[Word and item position data]

-*-

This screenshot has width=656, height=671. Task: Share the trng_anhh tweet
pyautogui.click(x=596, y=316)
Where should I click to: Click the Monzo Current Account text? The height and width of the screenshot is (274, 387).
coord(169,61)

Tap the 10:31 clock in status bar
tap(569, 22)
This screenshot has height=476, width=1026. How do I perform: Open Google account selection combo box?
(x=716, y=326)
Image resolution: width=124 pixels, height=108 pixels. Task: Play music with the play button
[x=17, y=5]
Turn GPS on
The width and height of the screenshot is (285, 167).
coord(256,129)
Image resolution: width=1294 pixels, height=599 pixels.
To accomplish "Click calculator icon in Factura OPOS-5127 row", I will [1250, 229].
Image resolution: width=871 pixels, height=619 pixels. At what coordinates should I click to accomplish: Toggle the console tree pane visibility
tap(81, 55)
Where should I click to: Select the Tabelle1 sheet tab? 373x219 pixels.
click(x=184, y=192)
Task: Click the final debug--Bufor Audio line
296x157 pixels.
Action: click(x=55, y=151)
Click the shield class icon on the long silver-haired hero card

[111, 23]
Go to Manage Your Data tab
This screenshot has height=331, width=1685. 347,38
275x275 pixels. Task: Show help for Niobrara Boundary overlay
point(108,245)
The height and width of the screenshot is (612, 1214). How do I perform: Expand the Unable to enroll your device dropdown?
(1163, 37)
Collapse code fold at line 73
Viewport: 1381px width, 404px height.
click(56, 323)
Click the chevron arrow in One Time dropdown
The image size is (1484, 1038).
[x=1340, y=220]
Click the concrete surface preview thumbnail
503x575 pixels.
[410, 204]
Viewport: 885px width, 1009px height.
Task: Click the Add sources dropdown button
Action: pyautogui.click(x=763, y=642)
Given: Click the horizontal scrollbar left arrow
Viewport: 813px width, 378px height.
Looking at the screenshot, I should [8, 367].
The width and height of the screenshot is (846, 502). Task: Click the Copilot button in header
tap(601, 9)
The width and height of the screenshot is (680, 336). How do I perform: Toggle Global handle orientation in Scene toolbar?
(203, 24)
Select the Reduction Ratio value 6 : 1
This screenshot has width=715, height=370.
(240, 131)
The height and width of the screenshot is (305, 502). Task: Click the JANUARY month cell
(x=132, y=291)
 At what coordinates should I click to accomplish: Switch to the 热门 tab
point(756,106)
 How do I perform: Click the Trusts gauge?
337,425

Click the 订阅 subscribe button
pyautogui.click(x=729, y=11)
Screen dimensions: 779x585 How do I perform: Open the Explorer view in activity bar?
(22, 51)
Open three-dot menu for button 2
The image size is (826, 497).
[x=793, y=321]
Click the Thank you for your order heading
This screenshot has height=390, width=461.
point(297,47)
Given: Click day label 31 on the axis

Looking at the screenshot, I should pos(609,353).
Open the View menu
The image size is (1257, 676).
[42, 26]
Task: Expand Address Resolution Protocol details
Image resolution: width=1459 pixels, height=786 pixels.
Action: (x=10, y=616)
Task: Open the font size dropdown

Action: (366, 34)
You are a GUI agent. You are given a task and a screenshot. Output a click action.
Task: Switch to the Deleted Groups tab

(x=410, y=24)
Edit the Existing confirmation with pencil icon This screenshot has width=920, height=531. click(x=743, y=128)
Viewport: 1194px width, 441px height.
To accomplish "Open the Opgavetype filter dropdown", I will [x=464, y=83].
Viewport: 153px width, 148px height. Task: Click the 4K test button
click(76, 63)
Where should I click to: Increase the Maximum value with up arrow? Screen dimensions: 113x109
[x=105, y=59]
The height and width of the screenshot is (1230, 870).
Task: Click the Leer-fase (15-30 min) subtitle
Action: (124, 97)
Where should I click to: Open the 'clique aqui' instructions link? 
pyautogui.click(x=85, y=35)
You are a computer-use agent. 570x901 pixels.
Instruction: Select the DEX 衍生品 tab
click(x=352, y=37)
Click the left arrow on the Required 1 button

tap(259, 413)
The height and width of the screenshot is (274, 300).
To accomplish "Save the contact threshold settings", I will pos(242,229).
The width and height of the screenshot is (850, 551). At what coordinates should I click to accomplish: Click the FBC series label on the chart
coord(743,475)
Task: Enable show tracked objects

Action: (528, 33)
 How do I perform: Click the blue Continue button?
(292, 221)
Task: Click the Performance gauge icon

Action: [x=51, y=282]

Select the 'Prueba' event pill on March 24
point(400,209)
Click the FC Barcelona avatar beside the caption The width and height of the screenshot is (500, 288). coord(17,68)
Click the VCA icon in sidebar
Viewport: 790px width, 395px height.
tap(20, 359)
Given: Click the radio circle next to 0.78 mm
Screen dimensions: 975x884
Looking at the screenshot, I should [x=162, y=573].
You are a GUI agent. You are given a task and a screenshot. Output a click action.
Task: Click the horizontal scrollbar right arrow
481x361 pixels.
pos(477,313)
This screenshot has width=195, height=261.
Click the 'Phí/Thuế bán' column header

-*-

[Do this]
Swap "horizontal scrollbar" for "horizontal scroll bar" everywhere in the lines above, keeping everything else the same.

[Full solution]
This screenshot has width=656, height=671. Task: Share the trng_anhh tweet
pyautogui.click(x=596, y=316)
Where should I click to: Click the Monzo Current Account text? The height and width of the screenshot is (274, 387).
coord(169,61)

Tap the 10:31 clock in status bar
tap(569, 22)
This screenshot has height=476, width=1026. How do I perform: Open Google account selection combo box?
(x=716, y=326)
Image resolution: width=124 pixels, height=108 pixels. Task: Play music with the play button
[x=17, y=5]
Turn GPS on
The width and height of the screenshot is (285, 167).
coord(256,129)
Image resolution: width=1294 pixels, height=599 pixels.
To accomplish "Click calculator icon in Factura OPOS-5127 row", I will [1250, 229].
Image resolution: width=871 pixels, height=619 pixels. At what coordinates should I click to accomplish: Toggle the console tree pane visibility
tap(81, 55)
Where should I click to: Select the Tabelle1 sheet tab? 373x219 pixels.
click(x=184, y=192)
Task: Click the final debug--Bufor Audio line
296x157 pixels.
Action: click(x=55, y=151)
Click the shield class icon on the long silver-haired hero card

[111, 23]
Go to Manage Your Data tab
This screenshot has height=331, width=1685. 347,38
275x275 pixels. Task: Show help for Niobrara Boundary overlay
point(108,245)
The height and width of the screenshot is (612, 1214). How do I perform: Expand the Unable to enroll your device dropdown?
(1163, 37)
Collapse code fold at line 73
Viewport: 1381px width, 404px height.
click(56, 323)
Click the chevron arrow in One Time dropdown
The image size is (1484, 1038).
[x=1340, y=220]
Click the concrete surface preview thumbnail
503x575 pixels.
[410, 204]
Viewport: 885px width, 1009px height.
Task: Click the Add sources dropdown button
Action: pyautogui.click(x=763, y=642)
Given: Click the horizontal scroll bar left arrow
Viewport: 813px width, 378px height.
Looking at the screenshot, I should [8, 367].
The width and height of the screenshot is (846, 502). Task: Click the Copilot button in header
tap(601, 9)
The width and height of the screenshot is (680, 336). How do I perform: Toggle Global handle orientation in Scene toolbar?
(203, 24)
Select the Reduction Ratio value 6 : 1
This screenshot has width=715, height=370.
(240, 131)
The height and width of the screenshot is (305, 502). Task: Click the JANUARY month cell
(x=132, y=291)
 At what coordinates should I click to accomplish: Switch to the 热门 tab
point(756,106)
 How do I perform: Click the Trusts gauge?
337,425

Click the 订阅 subscribe button
pyautogui.click(x=729, y=11)
Screen dimensions: 779x585 How do I perform: Open the Explorer view in activity bar?
(22, 51)
Open three-dot menu for button 2
The image size is (826, 497).
[x=793, y=321]
Click the Thank you for your order heading
This screenshot has height=390, width=461.
point(297,47)
Given: Click day label 31 on the axis

Looking at the screenshot, I should pos(609,353).
Open the View menu
The image size is (1257, 676).
[42, 26]
Task: Expand Address Resolution Protocol details
Image resolution: width=1459 pixels, height=786 pixels.
Action: (x=10, y=616)
Task: Open the font size dropdown

Action: (366, 34)
You are a GUI agent. You are given a task and a screenshot. Output a click action.
Task: Switch to the Deleted Groups tab

(x=410, y=24)
Edit the Existing confirmation with pencil icon This screenshot has width=920, height=531. click(x=743, y=128)
Viewport: 1194px width, 441px height.
To accomplish "Open the Opgavetype filter dropdown", I will [x=464, y=83].
Viewport: 153px width, 148px height. Task: Click the 4K test button
click(76, 63)
Where should I click to: Increase the Maximum value with up arrow? Screen dimensions: 113x109
[x=105, y=59]
The height and width of the screenshot is (1230, 870).
Task: Click the Leer-fase (15-30 min) subtitle
Action: (124, 97)
Where should I click to: Open the 'clique aqui' instructions link? 
pyautogui.click(x=85, y=35)
You are a computer-use agent. 570x901 pixels.
Instruction: Select the DEX 衍生品 tab
click(x=352, y=37)
Click the left arrow on the Required 1 button

tap(259, 413)
The height and width of the screenshot is (274, 300).
To accomplish "Save the contact threshold settings", I will pos(242,229).
The width and height of the screenshot is (850, 551). At what coordinates should I click to accomplish: Click the FBC series label on the chart
coord(743,475)
Task: Enable show tracked objects

Action: (528, 33)
 How do I perform: Click the blue Continue button?
(292, 221)
Task: Click the Performance gauge icon

Action: [x=51, y=282]

Select the 'Prueba' event pill on March 24
point(400,209)
Click the FC Barcelona avatar beside the caption The width and height of the screenshot is (500, 288). coord(17,68)
Click the VCA icon in sidebar
Viewport: 790px width, 395px height.
tap(20, 359)
Given: Click the radio circle next to 0.78 mm
Screen dimensions: 975x884
Looking at the screenshot, I should [x=162, y=573].
You are a GUI agent. You are given a task and a screenshot. Output a click action.
Task: Click the horizontal scroll bar right arrow
481x361 pixels.
pos(477,313)
This screenshot has width=195, height=261.
Click the 'Phí/Thuế bán' column header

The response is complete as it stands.